> **TASK STATEMENT**
Type out the entries below again, character for character.

> **RECORDS FOR THIS TASK**
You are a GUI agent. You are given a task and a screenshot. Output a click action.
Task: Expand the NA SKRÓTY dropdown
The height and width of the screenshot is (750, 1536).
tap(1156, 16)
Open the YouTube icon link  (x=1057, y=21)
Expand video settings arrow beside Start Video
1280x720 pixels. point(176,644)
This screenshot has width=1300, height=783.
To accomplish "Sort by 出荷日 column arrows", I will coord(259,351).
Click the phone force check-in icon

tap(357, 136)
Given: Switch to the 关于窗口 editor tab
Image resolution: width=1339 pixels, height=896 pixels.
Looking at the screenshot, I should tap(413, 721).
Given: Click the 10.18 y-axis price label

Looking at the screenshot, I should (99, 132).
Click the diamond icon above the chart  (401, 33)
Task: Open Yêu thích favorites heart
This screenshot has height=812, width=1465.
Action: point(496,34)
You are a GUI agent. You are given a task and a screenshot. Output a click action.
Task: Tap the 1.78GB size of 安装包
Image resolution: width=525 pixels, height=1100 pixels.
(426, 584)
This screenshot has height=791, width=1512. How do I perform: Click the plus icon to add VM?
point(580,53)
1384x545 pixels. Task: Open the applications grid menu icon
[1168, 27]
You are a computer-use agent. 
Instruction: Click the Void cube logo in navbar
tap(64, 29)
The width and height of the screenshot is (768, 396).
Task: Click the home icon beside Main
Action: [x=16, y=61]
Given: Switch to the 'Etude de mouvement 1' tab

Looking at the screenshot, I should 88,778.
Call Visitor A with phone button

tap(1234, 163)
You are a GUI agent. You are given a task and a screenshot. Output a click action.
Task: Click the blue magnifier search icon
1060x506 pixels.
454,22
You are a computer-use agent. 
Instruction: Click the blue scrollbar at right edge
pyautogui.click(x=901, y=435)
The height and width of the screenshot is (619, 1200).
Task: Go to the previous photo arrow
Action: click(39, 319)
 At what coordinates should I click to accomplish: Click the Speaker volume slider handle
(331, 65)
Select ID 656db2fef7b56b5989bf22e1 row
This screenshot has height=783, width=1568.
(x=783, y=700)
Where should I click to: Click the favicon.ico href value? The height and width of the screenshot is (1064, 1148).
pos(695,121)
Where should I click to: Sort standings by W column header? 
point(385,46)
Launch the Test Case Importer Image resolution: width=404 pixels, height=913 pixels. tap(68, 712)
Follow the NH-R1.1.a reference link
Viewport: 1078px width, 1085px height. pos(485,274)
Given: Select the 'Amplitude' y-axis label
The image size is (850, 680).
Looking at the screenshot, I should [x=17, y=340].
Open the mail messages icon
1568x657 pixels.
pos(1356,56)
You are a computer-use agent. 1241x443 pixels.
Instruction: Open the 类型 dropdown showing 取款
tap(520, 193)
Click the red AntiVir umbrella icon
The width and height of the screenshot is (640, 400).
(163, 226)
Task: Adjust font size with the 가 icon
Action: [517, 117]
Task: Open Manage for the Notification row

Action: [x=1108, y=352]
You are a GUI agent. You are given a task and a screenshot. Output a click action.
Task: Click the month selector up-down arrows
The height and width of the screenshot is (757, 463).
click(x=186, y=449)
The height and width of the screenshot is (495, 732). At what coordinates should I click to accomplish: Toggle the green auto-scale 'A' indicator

> **SOLUTION FOR THIS PROBLEM**
You are a GUI agent. You are given a task and a screenshot. Output a click action.
Task: Expand the NA SKRÓTY dropdown
The height and width of the screenshot is (750, 1536).
tap(1156, 16)
Open the YouTube icon link  (x=1057, y=21)
Expand video settings arrow beside Start Video
1280x720 pixels. point(176,644)
This screenshot has width=1300, height=783.
To accomplish "Sort by 出荷日 column arrows", I will coord(259,351).
Click the phone force check-in icon

tap(357, 136)
Given: Switch to the 关于窗口 editor tab
Image resolution: width=1339 pixels, height=896 pixels.
Looking at the screenshot, I should tap(413, 721).
Given: Click the 10.18 y-axis price label

Looking at the screenshot, I should (99, 132).
Click the diamond icon above the chart  (401, 33)
Task: Open Yêu thích favorites heart
This screenshot has height=812, width=1465.
Action: point(496,34)
You are a GUI agent. You are given a task and a screenshot. Output a click action.
Task: Tap the 1.78GB size of 安装包
Image resolution: width=525 pixels, height=1100 pixels.
(426, 584)
This screenshot has height=791, width=1512. How do I perform: Click the plus icon to add VM?
point(580,53)
1384x545 pixels. Task: Open the applications grid menu icon
[1168, 27]
You are a computer-use agent. 
Instruction: Click the Void cube logo in navbar
tap(64, 29)
The width and height of the screenshot is (768, 396).
Task: Click the home icon beside Main
Action: [x=16, y=61]
Given: Switch to the 'Etude de mouvement 1' tab

Looking at the screenshot, I should 88,778.
Call Visitor A with phone button

tap(1234, 163)
You are a GUI agent. You are given a task and a screenshot. Output a click action.
Task: Click the blue magnifier search icon
1060x506 pixels.
454,22
You are a computer-use agent. 
Instruction: Click the blue scrollbar at right edge
pyautogui.click(x=901, y=435)
The height and width of the screenshot is (619, 1200).
Task: Go to the previous photo arrow
Action: click(39, 319)
 At what coordinates should I click to accomplish: Click the Speaker volume slider handle
(331, 65)
Select ID 656db2fef7b56b5989bf22e1 row
This screenshot has height=783, width=1568.
(x=783, y=700)
Where should I click to: Click the favicon.ico href value? The height and width of the screenshot is (1064, 1148).
pos(695,121)
Where should I click to: Sort standings by W column header? 
point(385,46)
Launch the Test Case Importer Image resolution: width=404 pixels, height=913 pixels. tap(68, 712)
Follow the NH-R1.1.a reference link
Viewport: 1078px width, 1085px height. pos(485,274)
Given: Select the 'Amplitude' y-axis label
The image size is (850, 680).
Looking at the screenshot, I should [x=17, y=340].
Open the mail messages icon
1568x657 pixels.
pos(1356,56)
You are a computer-use agent. 1241x443 pixels.
Instruction: Open the 类型 dropdown showing 取款
tap(520, 193)
Click the red AntiVir umbrella icon
The width and height of the screenshot is (640, 400).
(163, 226)
Task: Adjust font size with the 가 icon
Action: [517, 117]
Task: Open Manage for the Notification row

Action: [x=1108, y=352]
You are a GUI agent. You are given a task and a screenshot. Output a click action.
Task: Click the month selector up-down arrows
The height and width of the screenshot is (757, 463).
click(x=186, y=449)
The height and width of the screenshot is (495, 732). At what coordinates should I click to accomplish: Toggle the green auto-scale 'A' indicator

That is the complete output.